The Dreamlands: Immersive Cinema and Art, 1905–2016 survey exhibition is on at New York’s  Whitney Museum, opening October 28 and running to February 5, 2017. 

Billed as one of the most technologically complex shows mounted in the Whitney’s new building to date, Dreamlands examines over a century’s worth of art by American, and some German, artists dismantling and reassembling the conventions of cinema —screen, projection, darkness. 

The exhibition, which will take over the fifth-floor galleries and include a film series in the theatre on the third, is named after science-fiction writer H.P. Lovecraft’s alternate fictional dimension of an underworld visited only through dreams. Artists featured include Trisha Baga, Ivana Bašić, Dora Budor, Ian Cheng, Andrea Crespo, Pierre Huyghe, and Aidan Koch among others, in an immersive experience that utilises installation, drawing, 3-D environments, sculpture, performance, painting, and online space. 

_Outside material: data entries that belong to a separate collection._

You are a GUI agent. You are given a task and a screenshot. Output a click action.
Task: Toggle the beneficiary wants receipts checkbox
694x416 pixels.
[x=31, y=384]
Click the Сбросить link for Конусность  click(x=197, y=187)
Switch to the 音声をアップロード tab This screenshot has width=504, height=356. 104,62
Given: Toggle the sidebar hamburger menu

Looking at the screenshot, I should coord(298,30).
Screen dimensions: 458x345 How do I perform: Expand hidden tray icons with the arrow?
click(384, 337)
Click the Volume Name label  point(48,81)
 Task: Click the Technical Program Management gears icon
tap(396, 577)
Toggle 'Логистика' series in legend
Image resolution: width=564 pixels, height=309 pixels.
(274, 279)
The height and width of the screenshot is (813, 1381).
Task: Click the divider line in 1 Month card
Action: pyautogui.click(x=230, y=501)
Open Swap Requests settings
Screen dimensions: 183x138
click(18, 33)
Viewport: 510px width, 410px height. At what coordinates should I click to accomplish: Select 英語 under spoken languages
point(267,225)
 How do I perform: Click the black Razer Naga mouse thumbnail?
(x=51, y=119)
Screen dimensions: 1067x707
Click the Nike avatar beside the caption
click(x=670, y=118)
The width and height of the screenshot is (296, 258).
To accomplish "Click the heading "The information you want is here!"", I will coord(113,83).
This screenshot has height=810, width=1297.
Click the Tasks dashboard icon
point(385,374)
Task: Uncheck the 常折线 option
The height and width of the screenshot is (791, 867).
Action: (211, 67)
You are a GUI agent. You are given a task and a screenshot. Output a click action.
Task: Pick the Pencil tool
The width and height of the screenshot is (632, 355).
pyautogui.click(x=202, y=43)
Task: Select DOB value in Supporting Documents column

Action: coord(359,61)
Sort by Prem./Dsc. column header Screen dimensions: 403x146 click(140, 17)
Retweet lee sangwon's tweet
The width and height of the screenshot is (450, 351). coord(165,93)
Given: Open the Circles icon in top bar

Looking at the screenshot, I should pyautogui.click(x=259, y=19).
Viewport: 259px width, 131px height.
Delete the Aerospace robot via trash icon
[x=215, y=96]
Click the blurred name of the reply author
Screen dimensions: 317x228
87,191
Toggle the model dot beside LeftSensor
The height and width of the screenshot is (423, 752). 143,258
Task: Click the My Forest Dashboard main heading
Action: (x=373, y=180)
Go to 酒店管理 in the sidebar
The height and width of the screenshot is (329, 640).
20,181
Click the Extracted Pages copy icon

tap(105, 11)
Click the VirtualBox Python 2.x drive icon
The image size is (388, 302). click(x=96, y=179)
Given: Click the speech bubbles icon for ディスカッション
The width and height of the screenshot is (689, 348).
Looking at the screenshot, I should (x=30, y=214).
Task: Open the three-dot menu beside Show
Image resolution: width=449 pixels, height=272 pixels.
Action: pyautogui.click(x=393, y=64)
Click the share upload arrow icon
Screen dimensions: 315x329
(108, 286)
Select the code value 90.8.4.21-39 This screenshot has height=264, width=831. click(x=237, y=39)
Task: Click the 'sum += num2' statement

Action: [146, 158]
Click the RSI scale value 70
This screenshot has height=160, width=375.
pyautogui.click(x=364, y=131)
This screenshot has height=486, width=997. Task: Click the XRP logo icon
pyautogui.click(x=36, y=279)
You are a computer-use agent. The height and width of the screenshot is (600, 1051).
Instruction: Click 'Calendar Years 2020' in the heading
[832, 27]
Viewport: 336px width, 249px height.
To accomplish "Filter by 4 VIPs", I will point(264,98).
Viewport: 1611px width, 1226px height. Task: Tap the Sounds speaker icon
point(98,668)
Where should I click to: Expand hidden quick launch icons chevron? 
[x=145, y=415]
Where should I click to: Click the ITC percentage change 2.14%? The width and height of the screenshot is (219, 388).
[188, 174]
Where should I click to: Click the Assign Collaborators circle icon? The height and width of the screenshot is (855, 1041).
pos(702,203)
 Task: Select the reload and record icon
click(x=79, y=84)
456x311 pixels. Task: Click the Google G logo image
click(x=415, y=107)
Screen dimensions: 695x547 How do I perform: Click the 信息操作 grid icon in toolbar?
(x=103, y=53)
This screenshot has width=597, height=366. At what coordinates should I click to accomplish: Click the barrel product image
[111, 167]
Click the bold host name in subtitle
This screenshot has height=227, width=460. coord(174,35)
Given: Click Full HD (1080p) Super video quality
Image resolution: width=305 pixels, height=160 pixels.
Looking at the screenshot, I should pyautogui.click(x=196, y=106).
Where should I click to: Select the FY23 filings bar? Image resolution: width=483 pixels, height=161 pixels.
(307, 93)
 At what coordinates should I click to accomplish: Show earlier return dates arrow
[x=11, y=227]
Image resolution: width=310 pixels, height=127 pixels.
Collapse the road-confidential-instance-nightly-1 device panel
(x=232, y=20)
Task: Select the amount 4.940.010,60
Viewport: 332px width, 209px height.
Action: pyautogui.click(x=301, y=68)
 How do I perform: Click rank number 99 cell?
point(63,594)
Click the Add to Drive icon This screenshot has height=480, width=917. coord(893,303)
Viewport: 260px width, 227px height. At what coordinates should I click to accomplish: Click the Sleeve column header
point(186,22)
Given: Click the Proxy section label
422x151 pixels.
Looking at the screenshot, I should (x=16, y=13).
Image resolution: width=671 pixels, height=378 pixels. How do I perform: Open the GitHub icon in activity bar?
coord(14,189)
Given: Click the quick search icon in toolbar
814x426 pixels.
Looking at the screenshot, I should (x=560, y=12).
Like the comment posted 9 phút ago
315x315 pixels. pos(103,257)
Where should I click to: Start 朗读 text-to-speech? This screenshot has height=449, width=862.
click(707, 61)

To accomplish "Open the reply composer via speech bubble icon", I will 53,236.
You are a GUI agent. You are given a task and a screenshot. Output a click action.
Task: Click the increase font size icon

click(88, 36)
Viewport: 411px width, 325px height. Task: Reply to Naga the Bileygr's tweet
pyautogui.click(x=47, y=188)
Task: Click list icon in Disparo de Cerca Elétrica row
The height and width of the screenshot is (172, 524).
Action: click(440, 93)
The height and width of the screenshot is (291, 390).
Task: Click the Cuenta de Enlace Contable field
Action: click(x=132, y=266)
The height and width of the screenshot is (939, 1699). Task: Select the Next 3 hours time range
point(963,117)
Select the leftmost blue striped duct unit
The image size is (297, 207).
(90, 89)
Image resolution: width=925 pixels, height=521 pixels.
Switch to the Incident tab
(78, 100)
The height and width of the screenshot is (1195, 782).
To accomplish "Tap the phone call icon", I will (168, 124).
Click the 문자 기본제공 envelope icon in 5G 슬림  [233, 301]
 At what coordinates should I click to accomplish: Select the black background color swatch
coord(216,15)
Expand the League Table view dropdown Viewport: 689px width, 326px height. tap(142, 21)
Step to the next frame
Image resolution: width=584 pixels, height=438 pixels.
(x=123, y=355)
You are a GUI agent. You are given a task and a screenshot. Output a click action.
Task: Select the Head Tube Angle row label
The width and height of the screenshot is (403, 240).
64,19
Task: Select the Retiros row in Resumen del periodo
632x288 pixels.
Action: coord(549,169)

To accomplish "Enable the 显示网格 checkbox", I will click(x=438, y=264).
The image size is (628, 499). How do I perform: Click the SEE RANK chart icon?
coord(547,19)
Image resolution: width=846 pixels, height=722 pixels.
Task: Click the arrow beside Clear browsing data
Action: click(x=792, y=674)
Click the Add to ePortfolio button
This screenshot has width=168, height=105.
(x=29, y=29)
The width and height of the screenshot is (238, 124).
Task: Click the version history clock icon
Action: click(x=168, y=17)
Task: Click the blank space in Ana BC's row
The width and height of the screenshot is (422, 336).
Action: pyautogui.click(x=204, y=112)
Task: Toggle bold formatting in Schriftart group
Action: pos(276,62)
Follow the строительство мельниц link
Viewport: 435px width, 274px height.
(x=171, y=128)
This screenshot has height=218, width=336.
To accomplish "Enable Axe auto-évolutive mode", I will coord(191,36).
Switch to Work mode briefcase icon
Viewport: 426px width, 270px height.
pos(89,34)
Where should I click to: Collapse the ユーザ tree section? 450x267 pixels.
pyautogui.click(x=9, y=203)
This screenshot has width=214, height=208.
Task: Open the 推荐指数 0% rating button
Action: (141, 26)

Other contributors working with “color, touch, music, spectacle, light, and darkness to confound expectations, flattening space through animation and abstraction” also include Lynn Hershman Leeson, Lorna Mills, Jayson Musson, Hito Steyerl, Artie Vierkant and many more. 

See the Whitney Museum website for details.**

Andrea Crespo, 'virocrypsis' (2015). Install view. Super Weird Rin - Singing Animation by jim830928. Courtesy Swiss Institute, New York.
Andrea Crespo, ‘virocrypsis’ (2015). Install view. Super Weird Rin – Singing Animation by jim830928. Courtesy Swiss Institute, New York.

Header image: Hito Steyerl, ‘Factory of the Sun’ (2015). Installation view. Photo by Sarah Wilmer. Courtesy the artist + Andrew Kreps Gallery, New York.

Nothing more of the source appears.